----- MATERIAL SUPPLIED

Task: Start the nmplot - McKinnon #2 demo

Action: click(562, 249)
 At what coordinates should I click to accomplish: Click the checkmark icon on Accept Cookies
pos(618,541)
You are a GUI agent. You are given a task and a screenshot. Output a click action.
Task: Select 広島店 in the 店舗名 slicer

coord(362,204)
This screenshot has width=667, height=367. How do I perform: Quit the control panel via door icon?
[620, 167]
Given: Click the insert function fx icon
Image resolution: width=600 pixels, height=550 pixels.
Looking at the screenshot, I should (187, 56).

----------
----- MATERIAL SUPPLIED

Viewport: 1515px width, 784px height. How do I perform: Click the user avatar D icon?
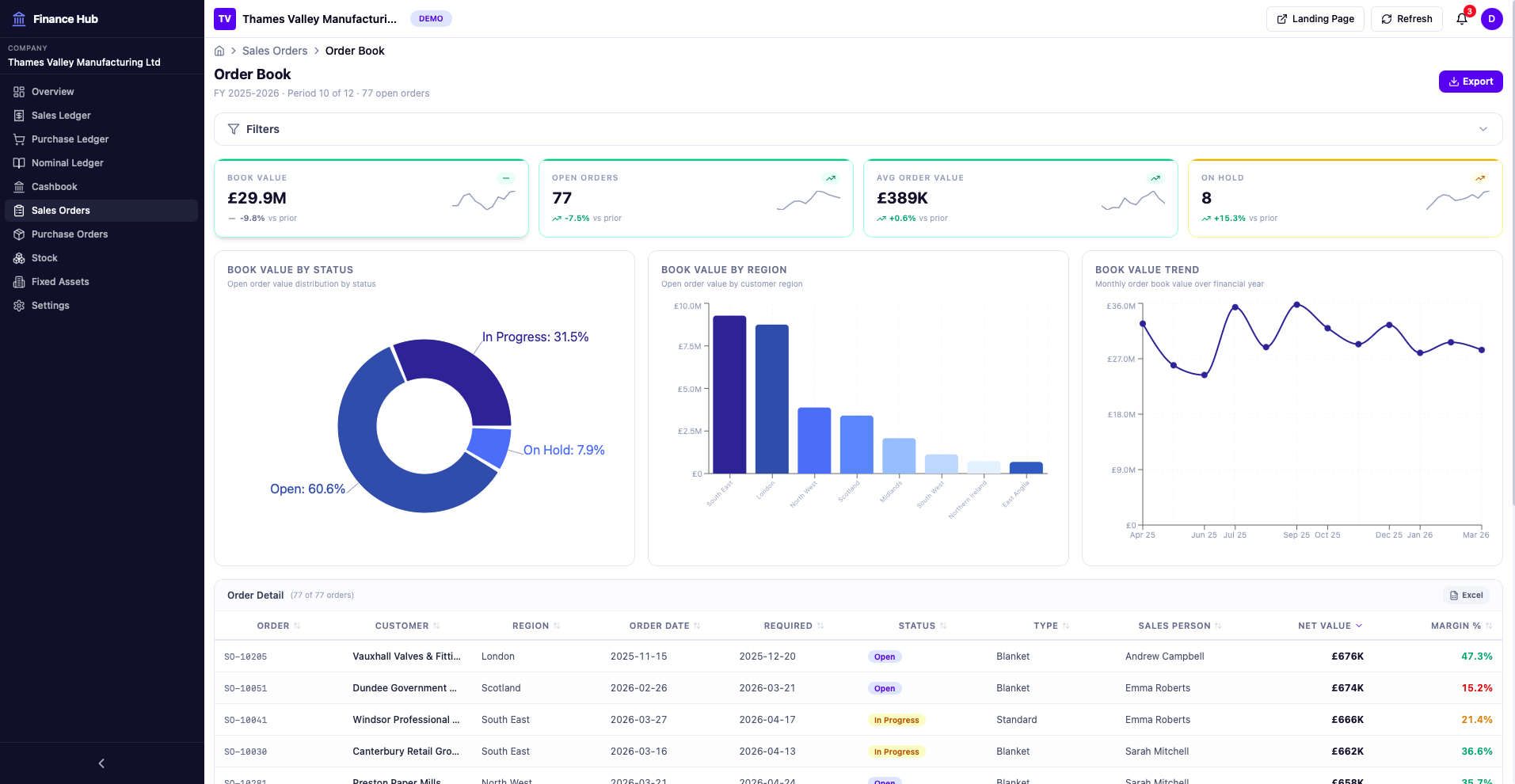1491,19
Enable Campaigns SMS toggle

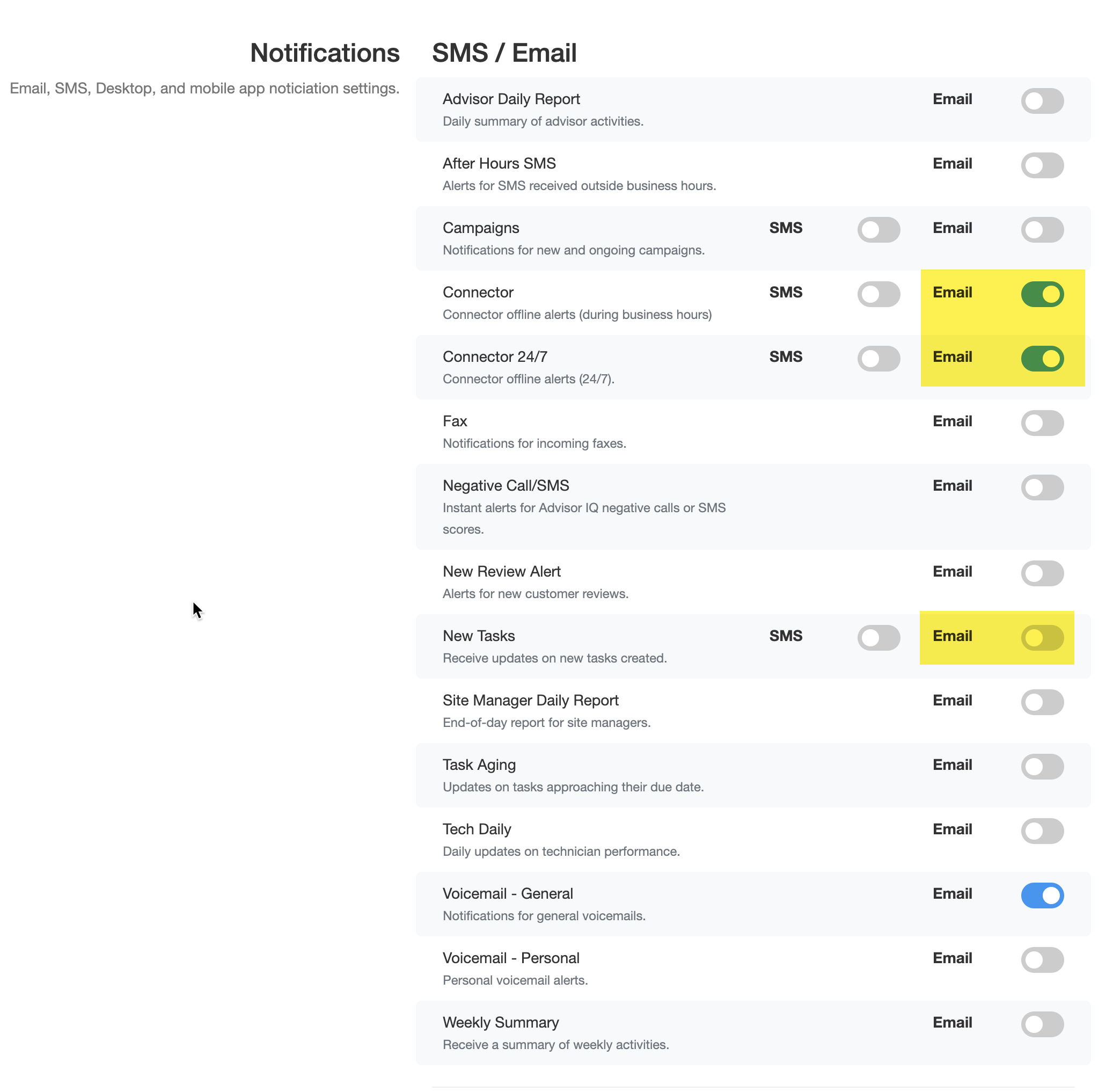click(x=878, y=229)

----------
----- MATERIAL SUPPLIED

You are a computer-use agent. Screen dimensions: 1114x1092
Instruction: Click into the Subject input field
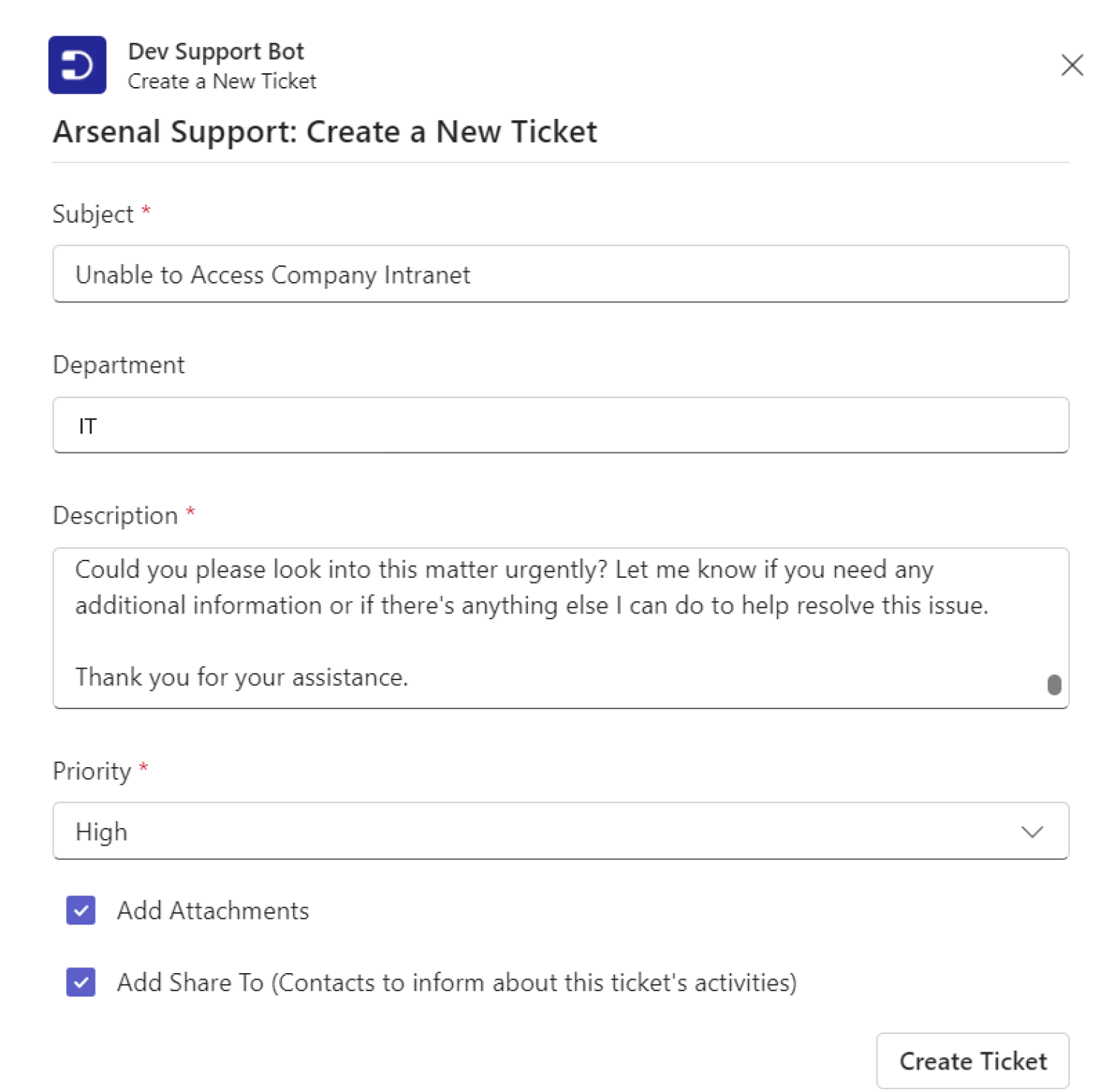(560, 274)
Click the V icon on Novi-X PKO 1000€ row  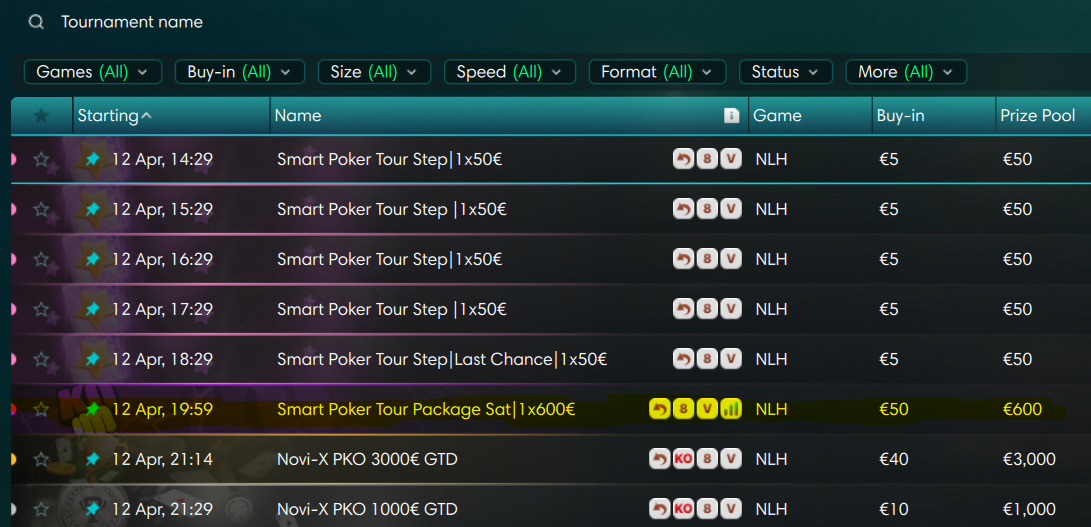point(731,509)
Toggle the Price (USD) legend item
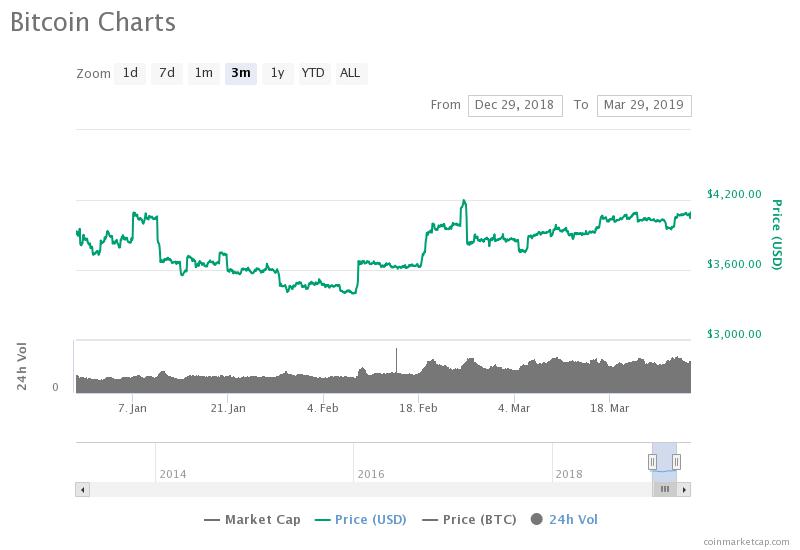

----------

§ **EXERCISE**: Return each line of the records above in which the word "agent" occurs.

§ **FINISHED TASK**:
You are a GUI agent. You are given a task and a screenshot. Output a click action.
You are a computer-use agent. Screen dimensions: 1114x1092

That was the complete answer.